Task description: Look for the line that has "You are a computer-use" in the material below; please repeat it and every line after it, exactly, up to and including the line that has "Task: Click the local", and nothing else.

Source data:
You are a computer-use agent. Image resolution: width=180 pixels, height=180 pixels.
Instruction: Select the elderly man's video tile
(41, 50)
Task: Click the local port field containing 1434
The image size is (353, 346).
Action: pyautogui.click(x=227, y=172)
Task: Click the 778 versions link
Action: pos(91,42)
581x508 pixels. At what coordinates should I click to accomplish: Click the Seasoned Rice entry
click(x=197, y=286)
...
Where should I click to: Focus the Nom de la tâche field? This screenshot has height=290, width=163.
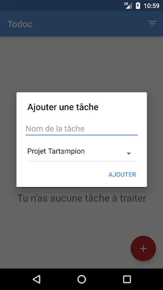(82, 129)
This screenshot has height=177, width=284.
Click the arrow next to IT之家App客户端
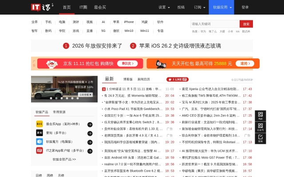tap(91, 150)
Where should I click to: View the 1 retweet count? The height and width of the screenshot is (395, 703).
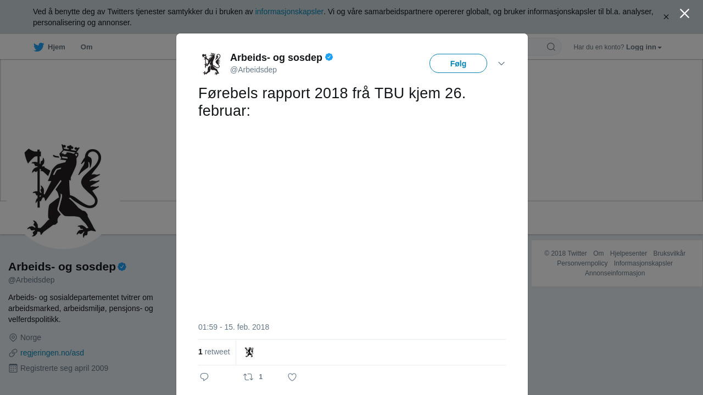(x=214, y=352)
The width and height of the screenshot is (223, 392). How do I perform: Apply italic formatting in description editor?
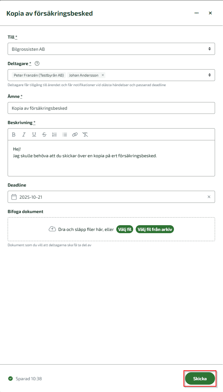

Answer section:
You are a computer-use agent. Image resolution: width=180 pixels, height=180 pixels.
Instruction: Select the elderly man's video tile
(41, 50)
Task: Click the local port field containing 1434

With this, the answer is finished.